The hour solo performance of slipped slip is preceded by an installation in which the earthen garment by R. Brooke Priddy hangs on suspended display, slowly decaying as pulsing speakers from within play a low bass rumble in the performer’s absence.
slipped slip has been presented at the Arts Council Gallery of Asheville, NC with the support of the Bob Moog Foundation, and at The Southeastern Center for Contemporary Art in Winston-Salem, NC.
Video of slipped slip
Strawberry and Bass, is a 9 minute solo inside Kima Moore’s sound painting. As a collection of acoustic bass samples strung together and collaged into a dynamic aural landscape, Moore's sound inspires a sense of place as widening field - brimming with accidents, coincidences, and gaps. Along rumbling, elastic textures, my tasks are in active relation to all that I hear simmering below the surface. I’m thinking of strawberry as chameleon, her flesh growing from white to green to pink to scarlet, materializing in tiny increments as sugar and starch, to be tasted or yet to decay.
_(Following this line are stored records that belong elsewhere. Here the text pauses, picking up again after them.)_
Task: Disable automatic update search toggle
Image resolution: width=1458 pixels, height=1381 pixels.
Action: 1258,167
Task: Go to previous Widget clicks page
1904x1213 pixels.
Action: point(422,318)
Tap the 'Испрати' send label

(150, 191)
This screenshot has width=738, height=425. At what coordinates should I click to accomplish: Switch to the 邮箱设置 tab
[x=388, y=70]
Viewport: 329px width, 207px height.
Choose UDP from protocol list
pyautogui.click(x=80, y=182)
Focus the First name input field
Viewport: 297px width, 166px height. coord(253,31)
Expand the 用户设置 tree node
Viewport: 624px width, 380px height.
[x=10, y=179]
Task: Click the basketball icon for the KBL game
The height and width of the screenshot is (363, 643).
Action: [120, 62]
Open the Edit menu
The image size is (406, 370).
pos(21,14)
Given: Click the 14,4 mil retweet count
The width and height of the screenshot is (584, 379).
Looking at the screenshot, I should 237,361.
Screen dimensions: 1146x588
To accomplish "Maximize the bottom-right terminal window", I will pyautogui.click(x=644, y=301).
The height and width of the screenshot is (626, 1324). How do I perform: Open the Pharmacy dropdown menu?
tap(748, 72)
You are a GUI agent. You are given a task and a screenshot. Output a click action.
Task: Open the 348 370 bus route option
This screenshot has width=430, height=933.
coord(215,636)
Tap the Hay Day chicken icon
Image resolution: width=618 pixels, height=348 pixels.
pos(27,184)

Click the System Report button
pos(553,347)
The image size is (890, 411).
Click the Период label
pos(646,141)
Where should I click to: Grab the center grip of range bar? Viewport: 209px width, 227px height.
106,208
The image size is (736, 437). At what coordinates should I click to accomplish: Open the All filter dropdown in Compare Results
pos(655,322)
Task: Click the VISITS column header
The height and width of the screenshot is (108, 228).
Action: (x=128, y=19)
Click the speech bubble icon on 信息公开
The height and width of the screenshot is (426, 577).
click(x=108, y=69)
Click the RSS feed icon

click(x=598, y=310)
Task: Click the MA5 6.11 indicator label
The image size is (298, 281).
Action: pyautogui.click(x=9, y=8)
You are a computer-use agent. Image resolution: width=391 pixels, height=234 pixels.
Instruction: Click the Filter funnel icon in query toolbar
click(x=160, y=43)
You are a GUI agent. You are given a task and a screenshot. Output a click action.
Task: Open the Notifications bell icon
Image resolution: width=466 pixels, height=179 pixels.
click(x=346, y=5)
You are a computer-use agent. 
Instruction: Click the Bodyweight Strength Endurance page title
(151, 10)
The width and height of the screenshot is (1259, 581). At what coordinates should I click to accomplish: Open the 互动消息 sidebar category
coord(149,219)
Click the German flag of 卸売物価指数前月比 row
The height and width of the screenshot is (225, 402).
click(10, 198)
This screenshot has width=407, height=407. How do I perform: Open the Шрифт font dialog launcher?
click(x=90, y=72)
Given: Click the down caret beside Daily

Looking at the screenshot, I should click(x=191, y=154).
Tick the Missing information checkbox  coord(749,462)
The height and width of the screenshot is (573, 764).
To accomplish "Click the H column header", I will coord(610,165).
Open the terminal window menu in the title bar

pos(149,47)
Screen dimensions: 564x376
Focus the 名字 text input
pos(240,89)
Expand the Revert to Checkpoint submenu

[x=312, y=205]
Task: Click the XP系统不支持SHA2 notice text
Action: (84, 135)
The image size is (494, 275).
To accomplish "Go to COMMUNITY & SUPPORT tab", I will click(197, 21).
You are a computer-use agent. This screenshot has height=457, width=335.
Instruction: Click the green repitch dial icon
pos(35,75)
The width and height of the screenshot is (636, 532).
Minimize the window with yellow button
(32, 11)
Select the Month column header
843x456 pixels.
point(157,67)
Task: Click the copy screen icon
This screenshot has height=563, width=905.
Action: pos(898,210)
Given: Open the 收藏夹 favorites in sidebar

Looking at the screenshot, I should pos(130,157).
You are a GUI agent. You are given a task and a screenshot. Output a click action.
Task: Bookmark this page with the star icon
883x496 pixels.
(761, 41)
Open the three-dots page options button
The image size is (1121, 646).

It’s a solo of necessary harvest; as trifoliate leaves cup towards sun; five-petaled star-flowers become berry; and noded runners inevitably strew - rooted and unrooted, dancing an urgent nonchalance.
Video of Strawberry and Bass at the Center for Craft, Creativity & Design (CCCD) in Asheville, NC
Photos by Spenser Dugal
toGETher is a 15 minute duet which opens in a slow ambiguous intimacy and concludes in stereotypes, both comical and tragic, of woman’s “becoming.”
toGETher was developed alongside thesis research on the transmission of group affect during the Hollins University MFA Program and presented in the American Dance Festival’s Draftworks evening in Durham, NC.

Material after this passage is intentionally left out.